Bundan yaklaşık bir ay önce “Bizim Liberaller…” adlı yazımda AK Parti ile Cemaat kavgasında Cemaat’in devleti temsil ettiğini AK Parti’nin ise sivil toplumu temsil ettiğini belirtmiştim. Böylesine bir durumda rollerin yer değiştirdiğini ve Türkiye’de ilk kez resmi olarak 17 Aralık’ta patlak veren kavganın bir dizi problemler teşkil ettiğini de anlatmaya çalışmıştım.
Bugün ise son günlerde çok tartışılan hukuk meselesini ele alacağım. 17 Aralık’tan bugüne kadar gelinen süreçte ve yapılan tartışmalar sonucunda Osman Can’ın da ifade ettiği gibi ülke olarak “Nasıl bir yeni anayasa yapabiliriz?” sorusunun cevabı veriliyor. Bu olumlu bir gelişme. Lakin bir taraftan da hukuk üzerine özellikle Cemaat tarafından olumsuz fikirlerin söylendiği de malum.
Siyasal iktidar tarafından savcıların, hakimlerin, emniyet güçlerinin görevden alınmaları bir tartışma konusu. Dolayısıyla siyasal iktidarın yerine atadığı yeni kişiler de hem karakter bazında hem de hukuki bazda bir tartışma konusunu oluşturuyor. Peki bu gerçekten de tartışmaya açık olacak kadar geniş bir konu mudur?
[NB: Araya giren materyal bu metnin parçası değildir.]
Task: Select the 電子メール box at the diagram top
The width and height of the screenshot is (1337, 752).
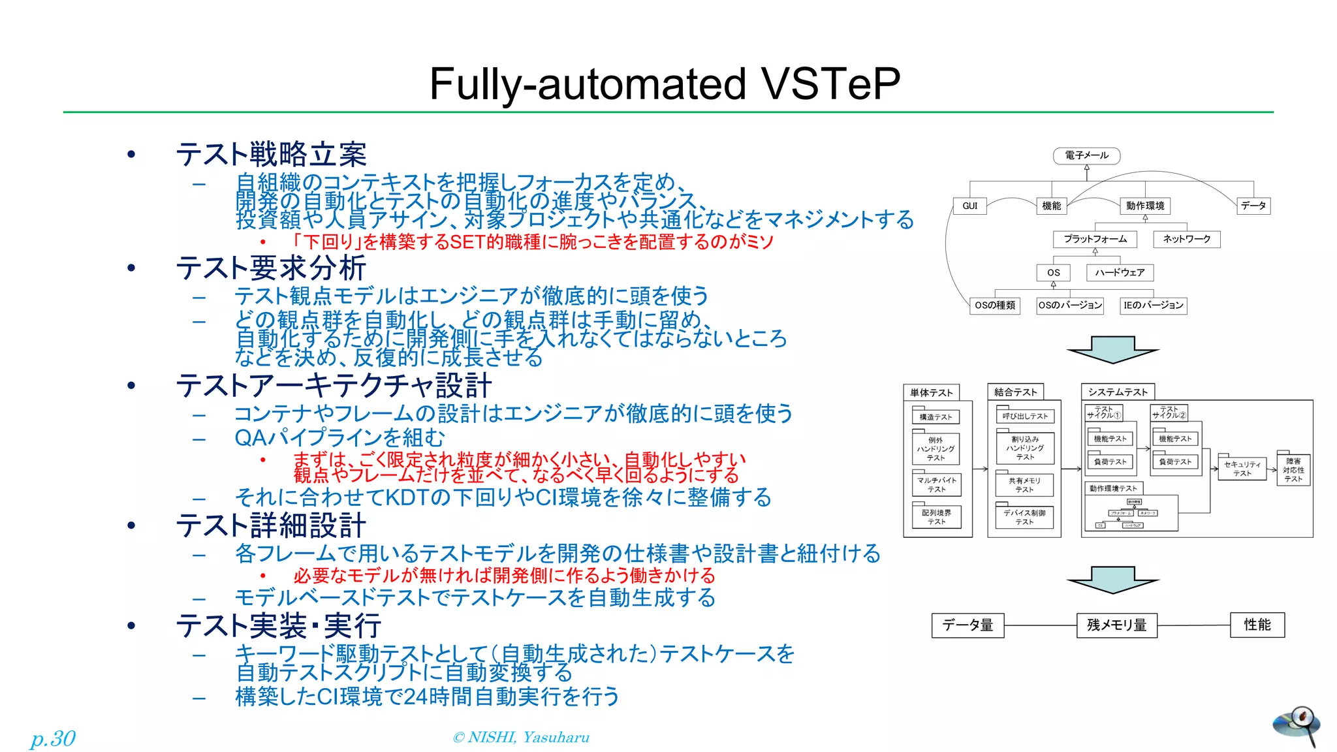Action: (x=1086, y=155)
Bu sorunun cevabını anlamak yargının içindeki otonom yapının meşruiyetiyle de ilintili. Şu şekilde ifade etmekte fayda var ki; Gülen Cemaati küresel etapta geniş bir network ağı olan bir organizasyon. Türkiye çıkışlı olmasına rağmen yerel bir cemaat değil. Dünya üzerinde çok geniş bir çevresi bulunan, bu çevresiyle orantılı bir şekilde ilişkileri bulunan bir “sivil toplum kuruluşu”
Cemaat bu DNA yapısıyla dünya üzerindeki tüm ülkelerin devletleriyle de geniş bir ilişki içerisinde. Geniş bir ilişki içerisinde olması onun o ülkelerde daha rahat bir şekilde yayılmasını ve faaliyetlerini de daha rahat yapabilmesini sağlıyor. Bunun gerekli olup olmadığı ya da gereğinin ne kadar olduğu da ayrı bir yazı konusunu oluşturuyor.
Yukarıda sorulan sorunun cevabını vermek açısından Gülen Cemaati’ni iyi tanımak şart. Bu kadar küresel bazda geniş bir ağı bulunan bu Cemaat’in Türkiye içerisinde seneler boyu sızdığı noktalardan seneler sonra bir iktidar mücadelesine girişmesi ve gücünü istediklerini yaptırmak olarak kullanması yukardaki sorunun da cevabını bize veriyor.
Şöyle ki; 2002’den bu yana kamu kademelerinde belli görevlere gelen yahut bu görevleri edinen Cemaat bir dini akım olmaktan çıkıp belli bir ideolojik akım haline gelmiş olması muhtemel olarak değerlendirilebilir. Hatta normaldir. Zaten devlet ideolojisine bulanmış bir Cemaat’in o nedenle bir sivil toplum kuruluşu sayılamayacağını da bir önceki yazıda anlatmıştım.
Türkiye’de 2002 yılından bu yana gerçekleştirilen demokratik reformlar bir kenarda dursun, Kemalist zihniyet ve otoriter derin güçler gözümüzü o kadar çok korkutmuş olacak ki Yıldıray Oğur’un da deyimiyle “kullanışlı aptal” olduğumuzu kabul etmeyecek kadar bir egoya da sahip değiliz. Gerek Ergenekon, gerekse Balyoz gibi yargılamalar Türkiye’de demokratik sürecin önünü açan davalar olarak görülebilir. Lakin bu ideolojik Cemaat yapılanmasının bunu kendi fikriyatına dönüştürmediği ne malumdur?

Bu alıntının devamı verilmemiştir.